It is inevitable that, in cases where there are complex financial structures, negotiations will take place at some stage about resolving the issues. Such negotiations can take place on a standalone basis, without the need for involving the court, or within court proceedings.
At Hughes Fowler Carruthers we pride ourselves on having the flexibility to resolve matters both through litigious and non-litigious means. A core ingredient for either approach is being a successful negotiator. The key elements of the success of such negotiations is our understanding of our clients’ needs; our knowledge of the financial world in which our clients (or their partners) operate; and our expertise in using the tools available to the matrimonial court to reach a settlement that is in the clients’ best interests. When necessary, we take advice from commercial, tax and trusts experts. Such negotiations can be conducted either through correspondence, face-to-face meetings with all parties present or “three room” meetings where the lawyers discuss matters in one room whilst the clients are given space in separate rooms and confidential access to their lawyers.
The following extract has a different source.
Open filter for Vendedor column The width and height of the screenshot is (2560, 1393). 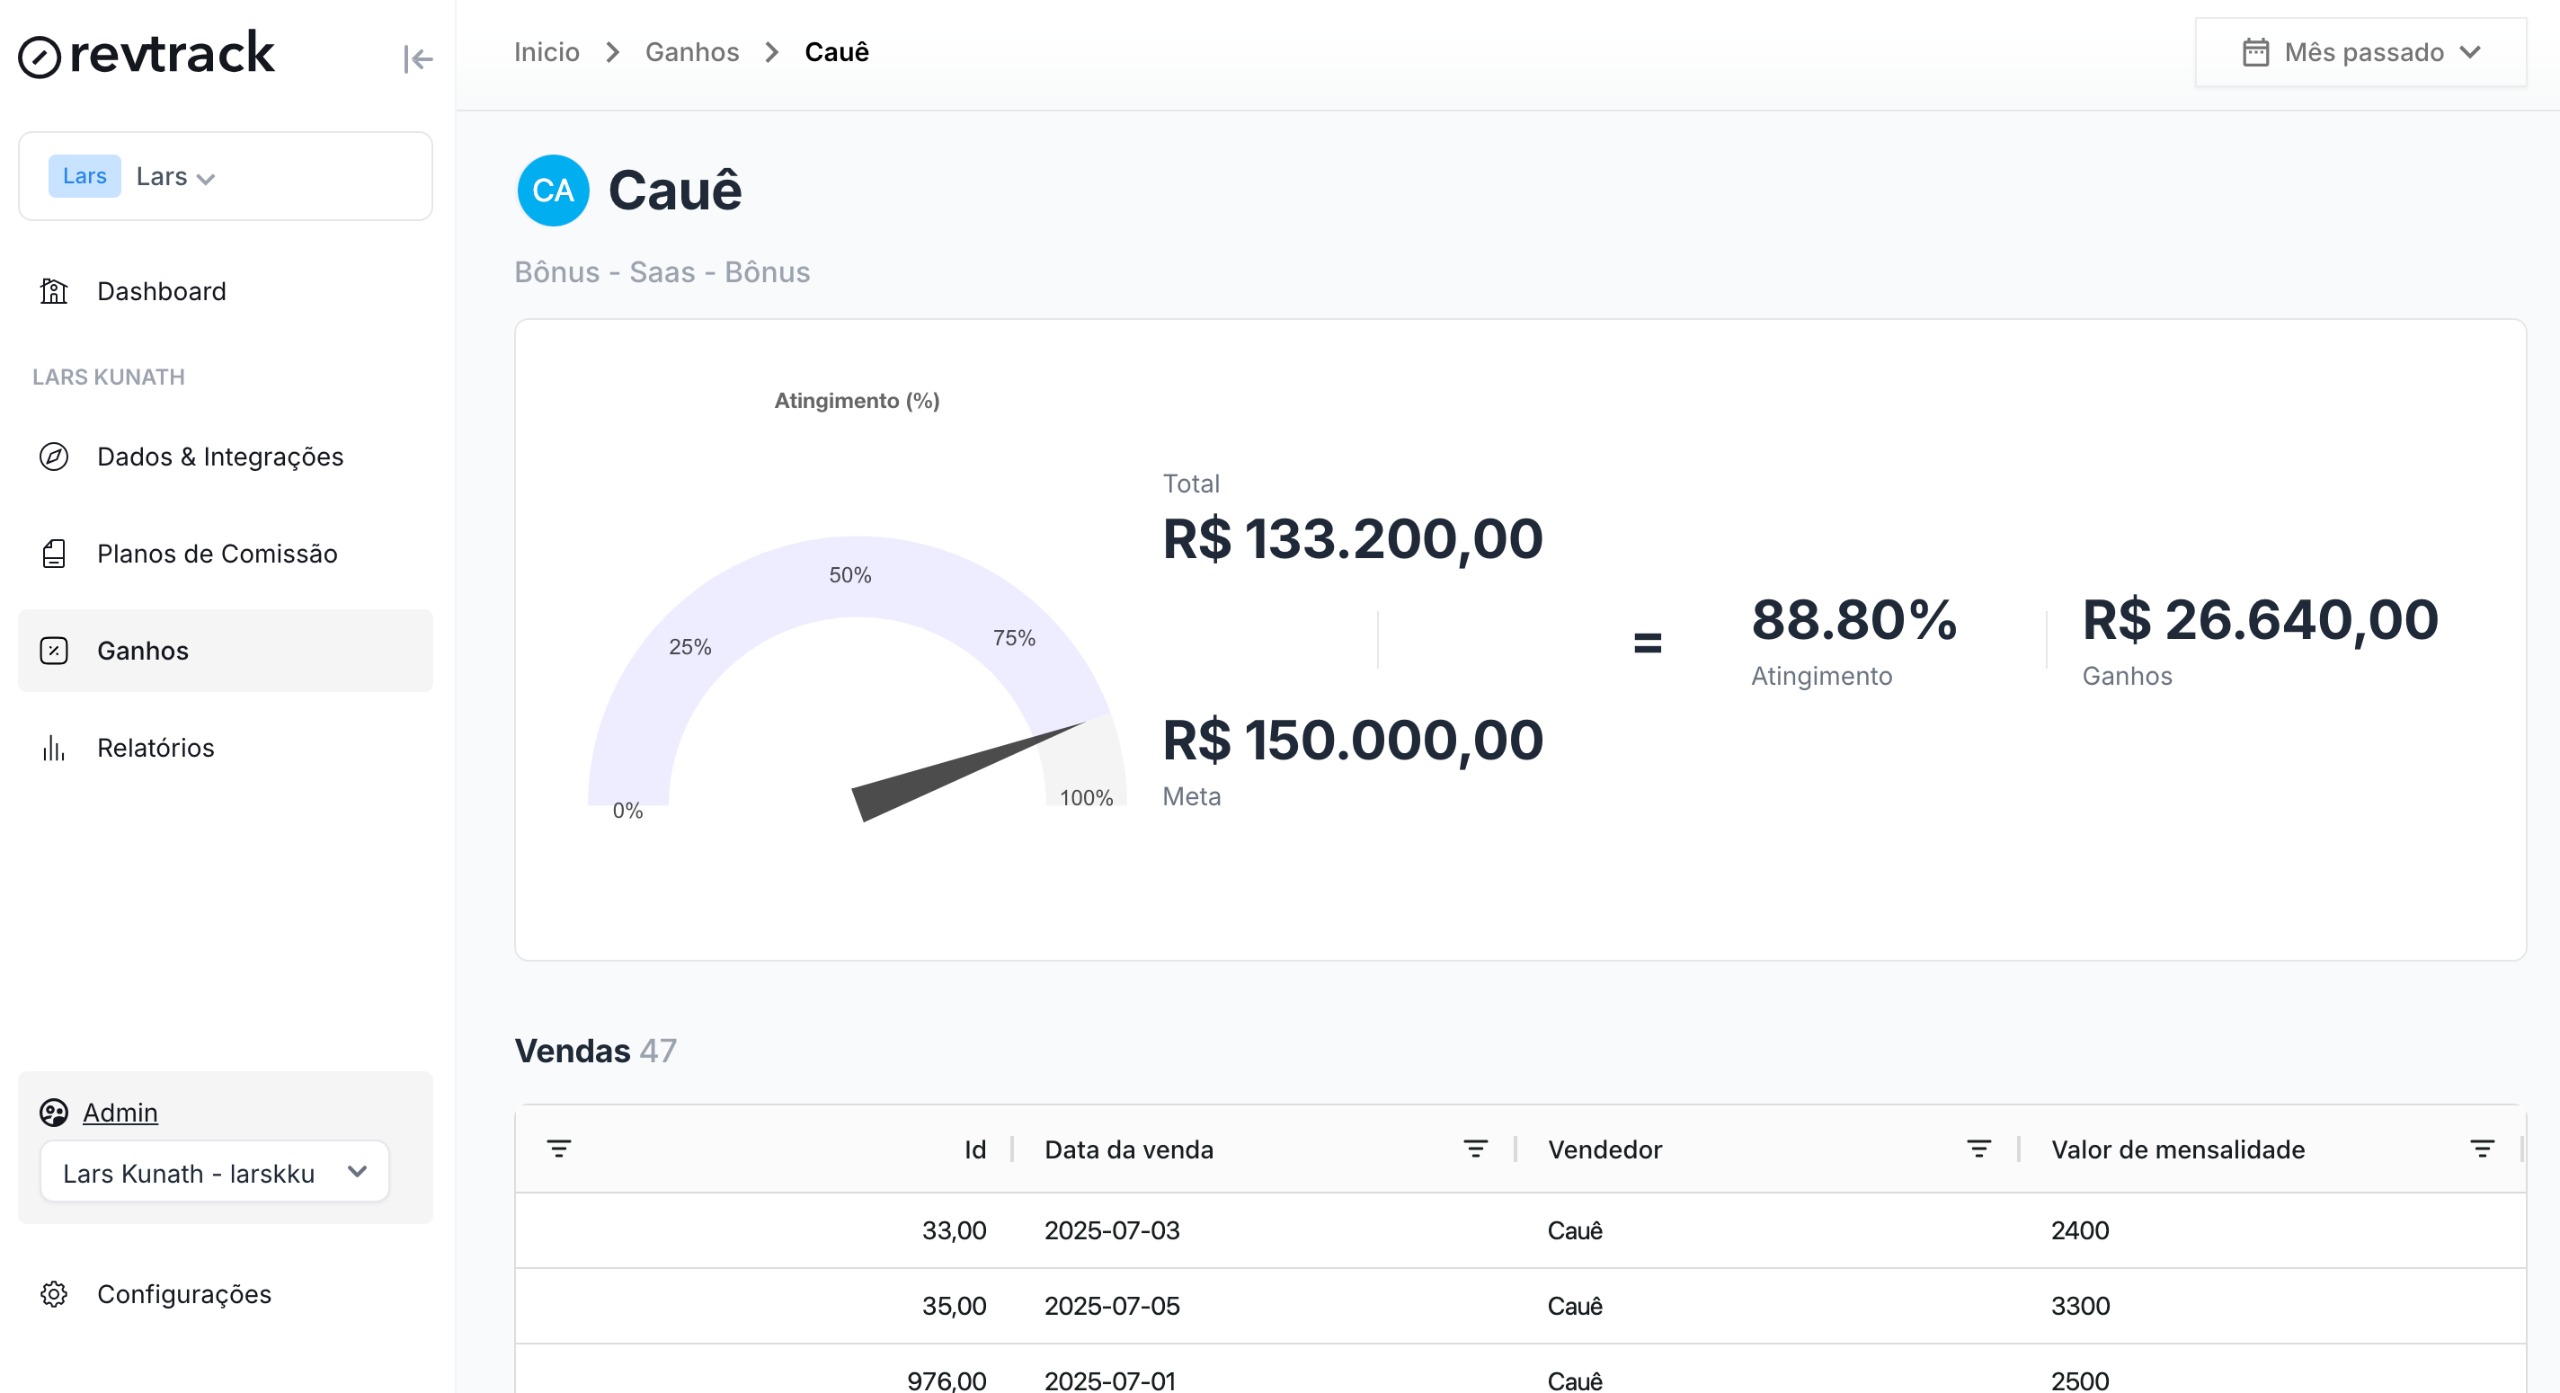coord(1979,1149)
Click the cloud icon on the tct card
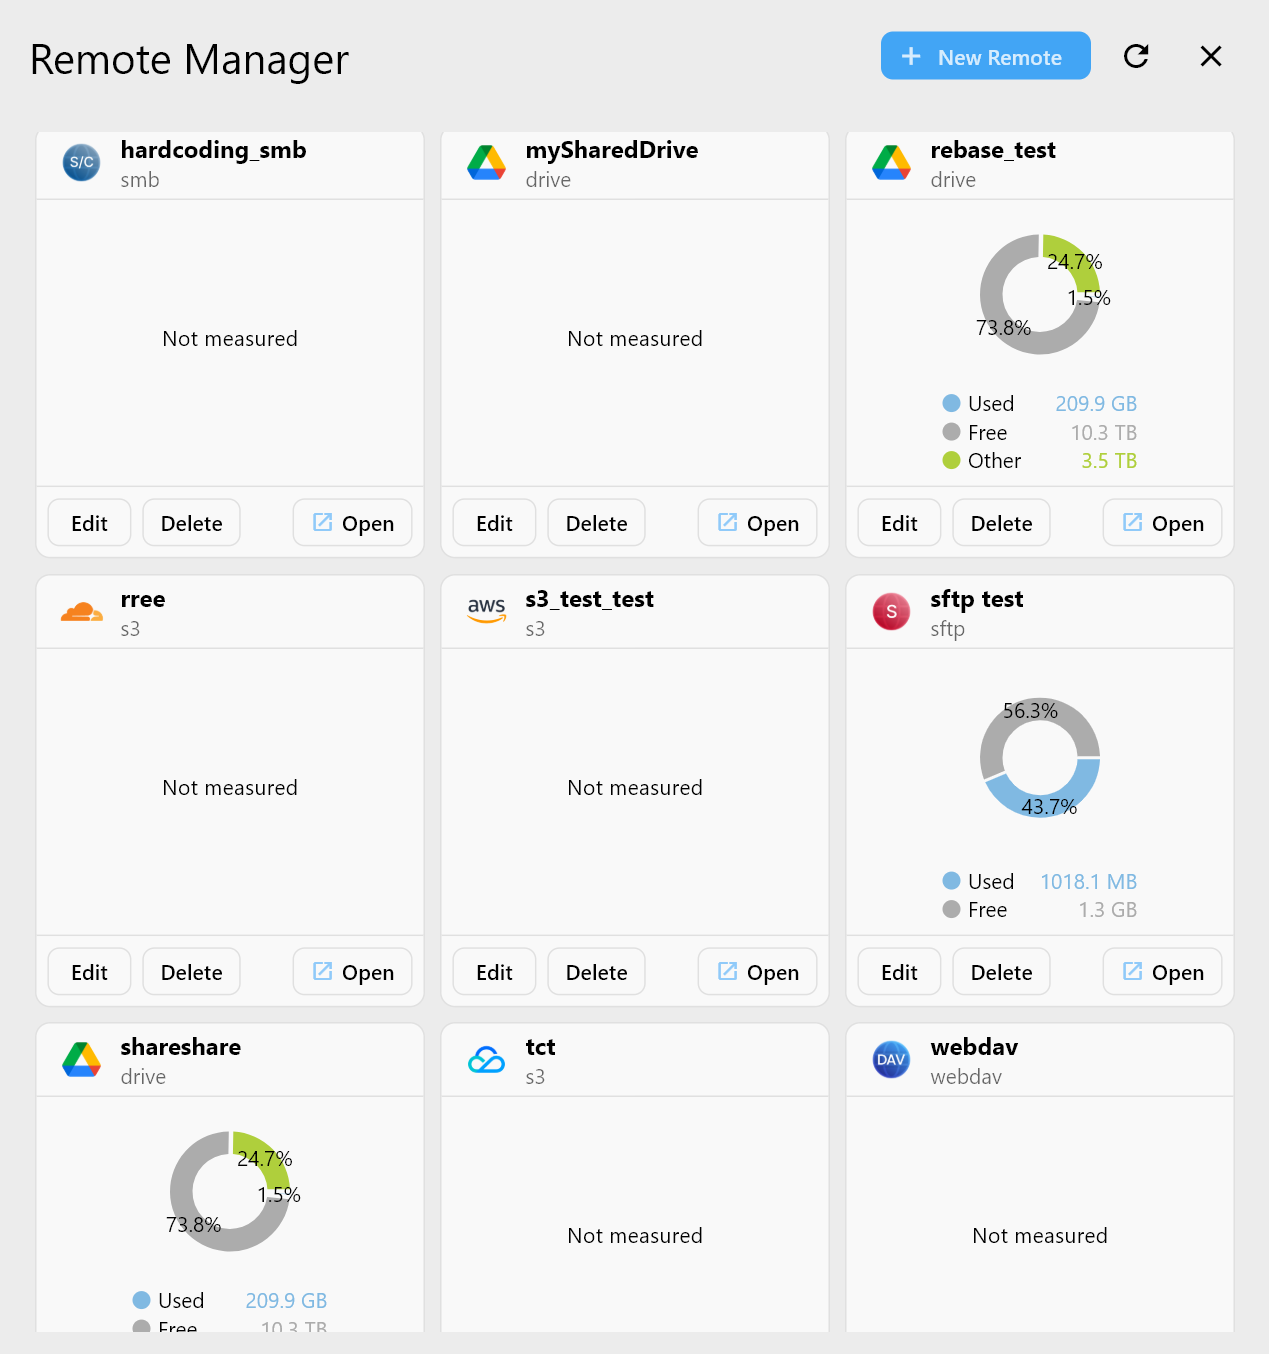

A decision about which method of negotiation is appropriate will be made according to the specific case and the needs of the client. The success of such negotiations is dependent on a clear understanding of the aims and goals of the client and the settlement options. Of course, if the negotiations break down alternative ways of reaching a satisfactory conclusion will be considered. Hughes Fowler Carruthers’ detailed knowledge of the settlement process, as well as the court and alternative dispute resolution routes, enables us to provide a precise focus to these negotiations.